According to the assumed mechanism of action, we expected that the virulence of ΔlplA1 ΔlplA2 strains would not be affected, since in these bacteria Lpl-004 cannot be ligated to the E2 subunits. In agreement with our hypothesis, S. aureus lacking lipoate-protein ligases were resistant to the antivirulence effect of Lpl-004 (Figure 8B). The lifespan curve of worms fed with USA300 deficient in ligase activity showed a decrease in population for 50% in 72 and 84 h with and without Lpl-004, respectively.

Discussion

Targeting enzymatic pathways present in pathogens but absent in humans is an attractive approach to developing drugs with a unique mode of action and improved efficacy. Protein lipoylation is a widely observed post-translational modification found across a broad range of organisms, spanning from bacteria to mammals. Diverse organisms have developed two distinct mechanisms for protein lipoylation: either synthesis of the cofactor or uptake from the environment. The phenomenon of LA salvage is predominantly observed in bacteria and in a limited number of eukaryotes.29 Mammalians and other higher organisms are incapable of using free lipoate as a substrate;30,31 therefore, the development of substrate analogues entering the LA salvage pathway is a promising strategy. The pathogenic Gram-positive bacterium S. aureus is a LA prototroph for which LA salvage is not essential. It possesses two lipoate-protein ligases and employs a lipoyl-relay pathway for both LA biosynthesis and salvage. Therefore, LplA1 and/or LplA2 inhibition is expected to have no effect on bacterial growth. Using a virtual screen for identifying substrate analogues for LplA2, we obtained compounds showing growth inhibition at low micromolar concentrations (Figure 3). Our observations revealed that Lpl-004, Lpl-008, and Lpl-023 specifically inhibit the growth of S. aureus while leaving B. subtilis unaffected. B. subtilis possesses a single lipoate-protein ligase, LplJ, that shares 57% and 39% sequence identity with LplA1 and LplA2, respectively.15 Therefore, it can be assumed that LplJ is unable to utilize Lpl-004 as a substrate, which would cause resistance against Lpl-004. The fact that the three LA analogues do not impact B. subtilis viability suggests at least partial species selectivity. Therefore, Lpl-004-based drugs may have a reduced interference with the patient’s Gram-positive microbiota.
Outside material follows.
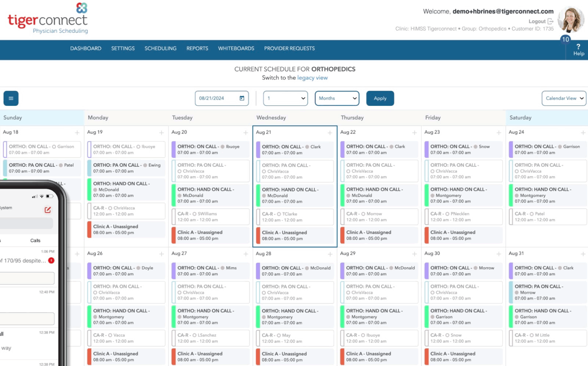Open the date picker calendar icon

242,98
In experiments using a ΔlipA mutant of S. aureus to assess the impact of Lpl-004 on protein post-translational modification, we found that the E2 subunits were labeled (Figure 5). To substantiate this finding, we employed selenolipoate, a compound with a well-established mechanism of action in E. coli: it is taken up through the action of the lipoate-protein ligase and binds to the E2 subunits, suppressing their activity.24 In this work, we showed that selenolipoic acid also inhibits S. aureus growth, and Western blot analysis confirmed its binding to the E2 subunits (Figures 5 and 7). This observation strongly suggests the effective binding of Lpl-004 to the dehydrogenase complexes. However, further investigations are required to clearly prove binding of Lpl-004 to the E2 subunits, e.g., by mass spectroscopy.
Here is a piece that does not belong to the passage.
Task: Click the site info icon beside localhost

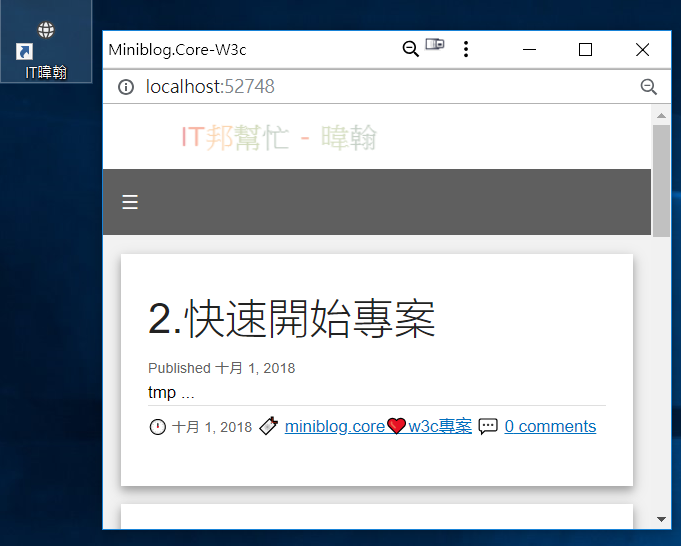Action: coord(126,87)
The crucial role of lipoate-protein ligases in growth inhibition was demonstrated by the double mutant ΔlplA1 ΔlplA2 that conferred resistance against Lpl-004 (Figure 6). In addition, due to the differences in growth inhibition obtained for the single mutants, the action of Lpl-004 appears to be mediated primarily by LplA2. This coincides with the fact that the compounds Lpl-004, Lpl-008, and Lpl-023, containing two carboxyl moieties, are able to interact with LplA2 via several hydrogen bonds and salt bridges and resulted in 53–65% higher docking scores compared to LA. This suggests that the three compounds might have a higher affinity to LplA2 than the natural substrate. From these findings, it can be inferred that the inhibitory effect of this compound is mediated through lipoate-protein ligase activity. This was verified through Western blot analysis of a mutant which, in addition to lacking ligase activity, is also incapable of synthesizing LA, revealing the absence of labeled E2s when exposed to Lpl-004 (Figure 6B). This result aligns with the growth data observed for selenolipoate (Figure 7). By utilizing several mutants in LA synthesis and uptake, we were able to demonstrate the ability of Lpl-004 to bind to the E2 subunits, similar to what occurs with selenolipoate.
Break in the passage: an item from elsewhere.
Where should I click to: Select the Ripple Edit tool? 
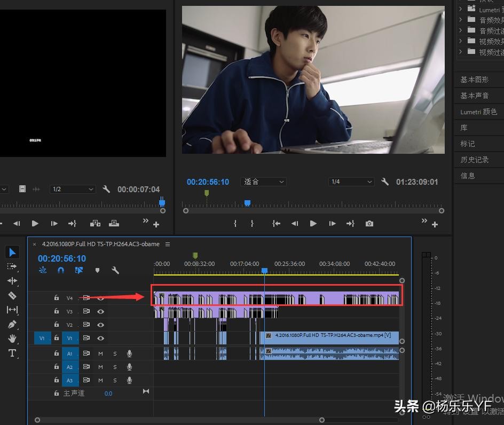[x=12, y=281]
The LA analogue 8-bromooctanoic acid (BrO) has been proposed to disrupt LA scavenging in the malaria-causing parasite Plasmodium falciparum. It has been previously disclosed that the use of exogenous LA in mitochondria plays a crucial role in its survival and growth during both the blood and liver stages,32,33 and parasite growth is inhibited.34 This compound also showed growth inhibition of Trypanosoma cruzi,35 although this parasite lacks lipoate-protein ligases. The actual target of BrO in trypanosomes is the amidotransferase, causing a blockade of LA synthesis.36 Recently, two cell-permeable and potent inhibitors (C3, LAMe) targeting the LA salvage pathway have been described that effectively killed blood-stage P. falciparum.37 In contrast to BrO, which is required in concentrations close to the millimolar range to inhibit the growth of the parasite, C3 and LAMe are effective at low micromolar concentrations. However, these compounds did not show any antimicrobial effect on L. monocytogenes despite a high affinity for LmLplA1, similar to that observed for PfLpl1, and cocrystallization studies showed favorable binding of C3 to the active site.37 Here, we report several LA analogues with comparable activity against S. aureus. To the best of our knowledge, Lpl-004, Lpl-008, and Lpl-023 are the first LA salvage-targeting compounds with antibacterial activity.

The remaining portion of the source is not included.